Indeed, those who met with Mr. Johnson were conflicted, some saying they were pleasantly surprised he had traveled here to put a face on the federal effort, but clearly embittered by their past experiences with the government.

Dr. Iyad Azrak, 37, a Syrian-American ophthalmologist, recounted how he and his family had been forced on numerous trips to Canada to wait for hours at border crossings while inspectors reviewed his records.

“Not once when we’re coming home do they say to me, ‘Welcome home,’ ” said Dr. Azrak, who said he has been a naturalized citizen for six years.

U.S. Is Trying to Counter ISIS’ Efforts to Lure Alienated Young Muslims –

Extremist ‘foreign fighters’ may threaten Canada: U.S. top official | Ottawa Citizen

Short reference to outreach programs during the visit of the head of Homeland Secruity,  Jeh Johnson:

Johnson said that in addition to a military mission to crush ISIL in the Middle East, and an intelligence strategy to track foreign fighters, the U.S. is conducting an “outreach” program in U.S. Islamic communities. That program is designed to prevent people from being fooled into recruitment by ISIL’s “slick” propaganda.

“ISIL is a stateless group of depraved criminals —rapists, kidnappers, killers and terrorists who control a territory,” he said. “There is no religion, including Islam and there is no God, including Allah, that would condone ISIL’s violent tactics.”

Extremist ‘foreign fighters’ may threaten Canada: U.S. top official | Ottawa Citizen.

Lorne Gunter, true to form in the Toronto Sun, rails against political correctness in describing ISIS as not Islamic, and implicitly casting a slur on all Muslims as well as political leaders:

Western civilization won’t be defeated by economic collapse or government debt, by an external military force or even its own internal decadence. But it could well be done in by political correctness.

It’s bad enough that U.S. President Barack Obama could stand bare-faced in front of his nation two weeks ago and insist the Islamic State terror group “is not Islamic.”

Huh!? Islam is in their name and behind every murderous, brutal, barbarous act ISIS commits.

There are imams and Muslim scholars who would argue that ISIS is, in fact, the very epitome of Islamic faith put into action.

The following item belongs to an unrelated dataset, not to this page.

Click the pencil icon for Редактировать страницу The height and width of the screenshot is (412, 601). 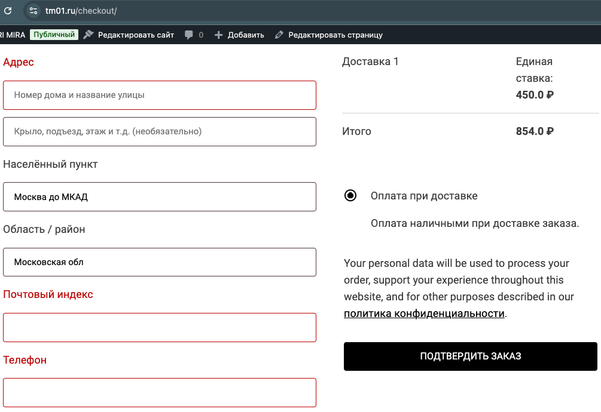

It is possible to debate that those Muslim leaders and ISIS itself are wrong in their interpretation of Islam.

But to insist to the world that ISIS “is not Islamic” is the equivalent of standing in front of a red wall and insisting it is green. It is contrary to what is plainly, clearly, obviously true.

Not sure what I am missing but there seems to be a lot, understandably, talk about Islam-inspired extremism and fanaticism these days.

Why can’t we talk about Muslim fanatics?